国产无玛黄色大片|99最新极品蜜臀精品久久|久久精品成人av|精品久久久久久中文幕人妻日本|99热资源站人妻多P无码|韩日黄色的男女免费大全|av在线尤物精品国产|无码av免费精品一区二区三区影院|东京热一区二区三区|久久久久久国产成人a亚洲精品无码

首頁 > 期刊 > 中華實驗眼科 > 基于遷移學習的糖尿病視網(wǎng)膜病變輔助診斷算法 【正文】

基于遷移學習的糖尿病視網(wǎng)膜病變輔助診斷算法

作者:黃義勁; 呂俊延; 李萌; 夏鴻慧; 袁進; 唐曉穎 南方科技大學電子與電氣工程系; 深圳518055; 中山大學中山眼科中心眼科學國家重點實驗室; 廣州510060; 廣東省肇慶市高要區(qū)人民醫(yī)院眼科; 526040

摘要:目的研究基于遷移學習的糖尿病視網(wǎng)膜病變(DR)診斷算法在小樣本訓練數(shù)據(jù)集中的應用。方法采用廣東省肇慶市高要區(qū)人民醫(yī)院拍攝的4465幅彩色眼底照片作為完整數(shù)據(jù)集。使用固定預訓練參數(shù)和微調預訓練參數(shù)的模型訓練策略作為遷移學習組,將其與非遷移學習的隨機初始化參數(shù)的策略對比,并將這3種策略應用在ResNet50、Inception V3和NASNet 3種深度學習網(wǎng)絡的訓練上。此外,從完整數(shù)據(jù)集中隨機劃分出小樣本數(shù)據(jù)集,研究訓練數(shù)據(jù)的減少對不同訓練策略的影響。采用診斷模型的準確率和訓練時間分析不同訓練策略的效果。結果取不同網(wǎng)絡架構中的最優(yōu)結果。
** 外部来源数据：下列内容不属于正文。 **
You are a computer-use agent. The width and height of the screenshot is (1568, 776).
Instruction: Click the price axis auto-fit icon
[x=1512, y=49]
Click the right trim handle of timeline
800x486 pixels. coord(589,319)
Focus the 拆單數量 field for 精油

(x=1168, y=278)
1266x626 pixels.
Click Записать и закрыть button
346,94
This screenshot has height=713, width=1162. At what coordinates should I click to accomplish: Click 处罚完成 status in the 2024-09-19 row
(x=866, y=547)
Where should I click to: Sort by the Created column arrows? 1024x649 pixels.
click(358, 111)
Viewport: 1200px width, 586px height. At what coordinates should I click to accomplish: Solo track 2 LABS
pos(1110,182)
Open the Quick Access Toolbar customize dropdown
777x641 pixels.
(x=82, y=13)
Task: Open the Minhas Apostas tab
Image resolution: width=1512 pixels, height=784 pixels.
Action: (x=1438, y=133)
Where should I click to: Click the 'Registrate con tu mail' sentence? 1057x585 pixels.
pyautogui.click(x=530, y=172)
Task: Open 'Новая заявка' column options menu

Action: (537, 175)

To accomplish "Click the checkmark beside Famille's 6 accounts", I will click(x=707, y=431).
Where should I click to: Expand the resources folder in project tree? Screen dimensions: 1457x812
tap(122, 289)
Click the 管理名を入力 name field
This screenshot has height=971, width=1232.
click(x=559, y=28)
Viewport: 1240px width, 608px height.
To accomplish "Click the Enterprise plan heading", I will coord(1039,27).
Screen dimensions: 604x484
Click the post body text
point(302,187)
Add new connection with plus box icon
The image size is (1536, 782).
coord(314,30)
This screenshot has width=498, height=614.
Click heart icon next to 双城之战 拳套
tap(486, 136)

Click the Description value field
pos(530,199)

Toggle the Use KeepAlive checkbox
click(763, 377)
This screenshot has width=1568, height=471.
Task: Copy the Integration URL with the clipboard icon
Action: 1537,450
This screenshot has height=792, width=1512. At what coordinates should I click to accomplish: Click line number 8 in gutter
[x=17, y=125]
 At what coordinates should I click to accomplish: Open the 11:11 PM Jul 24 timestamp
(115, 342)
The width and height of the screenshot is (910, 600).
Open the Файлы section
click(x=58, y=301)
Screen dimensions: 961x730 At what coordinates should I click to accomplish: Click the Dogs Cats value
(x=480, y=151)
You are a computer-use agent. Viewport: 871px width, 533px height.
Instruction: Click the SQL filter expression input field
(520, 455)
微調預訓練參數(shù)策略取得的模型準確率為90.9%,高于固定預訓練參數(shù)策略的88.1%及隨機初始化參數(shù)策略的88.4%。固定預訓練參數(shù)策略的訓練所需時間為10min,少于微調預訓練參數(shù)策略的16h及隨機初始化參數(shù)策略的24h。在訓練數(shù)據(jù)減少后,隨機初始化參數(shù)策略得到的模型準確率平均下降8.6%,而遷移學習組準確率平均下降2.5%。結論結合遷移學習中的微調策略和NASNet架構的新型識別算法在小樣本數(shù)據(jù)集下仍保持高準確率,具有高度的魯棒性,可用于DR的有效篩查。

注:因版權方要求,不能公開全文,如需全文,請咨詢雜志社。

中華實驗眼科雜志

中華實驗眼科雜志, 月刊,本刊重視學術導向,堅持科學性、學術性、先進性、創(chuàng)新性,刊載內容涉及的欄目:專家述評、實驗研究、臨床研究、調查研究、綜述、論著簡報、病例報告、調查報告、快訊、讀者作者編者等。于1980年經(jīng)新聞總署批準的正規(guī)刊物。

  • 北大期刊
  • CSCD期刊
  • 統(tǒng)計源期刊
  • 1-3個月審核

服務介紹LITERATURE

正規(guī)發(fā)表流程 全程指導

多年專注期刊服務,熟悉發(fā)表政策,投稿全程指導。因為專注所以專業(yè)。

保障正刊 雙刊號

推薦期刊保障正刊,評職認可,企業(yè)資質合規(guī)可查。

用戶信息嚴格保密

誠信服務,簽訂協(xié)議,嚴格保密用戶信息,提供正規(guī)票據(jù)。

不成功可退款

如果發(fā)表不成功可退款或轉刊。資金受第三方支付寶監(jiān)管,安全放心。